Appendix B: Glossary
10Base2: A type of coax cable that was once the most often used cable for Ethernet networks; also known as thinnet or cheapernet. The maximum length of a single segment is 185 meters (600 feet). 10base2 is now all but obsolete.
10Base5: The original Ethernet coax cable, now pretty much obsolete; also known as yellow cable or thick cable. The maximum length of a single segment is 500 meters (1,640 feet).
10BaseT: Twisted-pair cable, commonly used for Ethernet networks; also known as UTP, twisted pair, or twisted sister (just kidding!). The maximum length of a single segment is 100 meters (330 feet). Of the three Ethernet cable types, this one is the easiest to work with.
100BaseFX: The Ethernet standard for high-speed fiber-optic connections.

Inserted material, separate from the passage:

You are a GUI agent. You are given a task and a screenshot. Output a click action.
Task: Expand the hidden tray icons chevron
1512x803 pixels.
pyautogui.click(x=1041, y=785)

100BaseT4: An alternative standard for 100 Mbps Ethernet using four-pair Category-3 cable.
100BaseTX: The leading standard for 100 Mbps Ethernet, which uses two-pair, Category-5 twisted-pair cable.
100VG AnyLAN: A standard for 100 Mbps Ethernet that isn’t as popular as 100BaseT. Like 100BaseT, 100VG AnyLAN uses twisted-pair cable.

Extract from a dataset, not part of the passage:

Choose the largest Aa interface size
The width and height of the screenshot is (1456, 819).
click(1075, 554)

1000BaseT: A new standard for 1,000 Mbps Ethernet using four-pair, Category-5, unshielded twisted-pair cable. 1000BaseT is also known as Gigabit Ethernet.
1000000000000BaseT: Well, not really. But if current trends continue, we’ll get there soon.
802.2: The forgotten IEEE standard. The more glamorous 802.3 standard relies on 802.2 for moral support.
802.3: The IEEE standard known in the vernacular ...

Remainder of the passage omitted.